Debe tenerse en cuenta que si existen más de cincuenta universidades y filiales —que si ya es difícil encontrar la suficiente cantidad y calidad de docentes universitarios—, los catedráticos que logren su acreditación, por lógica del mercado, podrán obtener niveles remunerativos más interesantes que los actuales, prestigiándose socialmente y económicamente, lo que a su vez generaría que muchos otros profesionales talentosos apunten a una cátedra universitaria, completando un círculo virtuoso para el sistema.
 
Paralelamente, no hay razón para que las universidades otorguen títulos profesionales a nombre de la nación, pudiendo asumir la entera responsabilidad por la calidad de sus servicios educativos.

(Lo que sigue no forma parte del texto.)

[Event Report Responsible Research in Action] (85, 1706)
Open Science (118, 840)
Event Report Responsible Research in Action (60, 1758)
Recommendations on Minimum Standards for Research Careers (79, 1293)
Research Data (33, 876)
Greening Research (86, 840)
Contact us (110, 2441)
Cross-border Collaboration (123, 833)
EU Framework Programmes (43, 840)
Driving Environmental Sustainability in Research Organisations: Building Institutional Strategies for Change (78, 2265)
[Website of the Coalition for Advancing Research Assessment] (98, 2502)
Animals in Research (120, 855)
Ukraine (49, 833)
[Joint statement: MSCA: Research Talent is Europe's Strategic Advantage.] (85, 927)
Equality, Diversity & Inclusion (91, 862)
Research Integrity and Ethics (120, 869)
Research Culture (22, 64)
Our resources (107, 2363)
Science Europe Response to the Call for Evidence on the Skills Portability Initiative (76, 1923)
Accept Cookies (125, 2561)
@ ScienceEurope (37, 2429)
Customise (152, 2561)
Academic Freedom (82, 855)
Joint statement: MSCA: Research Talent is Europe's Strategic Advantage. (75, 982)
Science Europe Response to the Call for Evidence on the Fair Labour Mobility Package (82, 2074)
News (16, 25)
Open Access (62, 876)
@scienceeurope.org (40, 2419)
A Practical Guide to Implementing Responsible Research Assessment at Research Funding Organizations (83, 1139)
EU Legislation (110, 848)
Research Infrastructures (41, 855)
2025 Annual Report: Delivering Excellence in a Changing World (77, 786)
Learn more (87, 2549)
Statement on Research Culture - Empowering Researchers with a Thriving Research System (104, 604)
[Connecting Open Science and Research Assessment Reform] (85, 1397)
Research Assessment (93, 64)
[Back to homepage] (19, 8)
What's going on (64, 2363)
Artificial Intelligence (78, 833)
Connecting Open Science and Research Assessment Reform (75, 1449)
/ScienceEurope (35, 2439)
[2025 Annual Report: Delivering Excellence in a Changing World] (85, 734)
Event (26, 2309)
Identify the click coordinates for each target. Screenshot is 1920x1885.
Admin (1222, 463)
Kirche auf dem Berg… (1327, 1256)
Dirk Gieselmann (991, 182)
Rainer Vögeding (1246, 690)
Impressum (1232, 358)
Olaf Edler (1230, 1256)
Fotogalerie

Los colegios profesionales deben encargarse de filtrar la incorporación de nuevos profesionales al mercado laboral, mediante exámenes de oposición en todo el país.
 
Las propias universidades no pueden decidir que el producto de sus servicios “es” un abogado, solo pueden determinar que es un licenciado en derecho; será la organización gremial la que determine que el graduado tiene la suficiente habilidad profesional para no perjudicar los intereses del cliente que, a fin de cuentas, es el consumidor del sistema educativo y que ahora prácticamente no tiene protección alguna.
 
Consecuencia lógica de lo expuesto, por el estímulo a la competitividad en beneficio de la persona humana, serán el mercado y el Estado los que desaparecerán las instituciones ineficientes, al tiempo que consolidarán aquellas que apuesten por privilegiar la búsqueda permanente de la calidad educativa.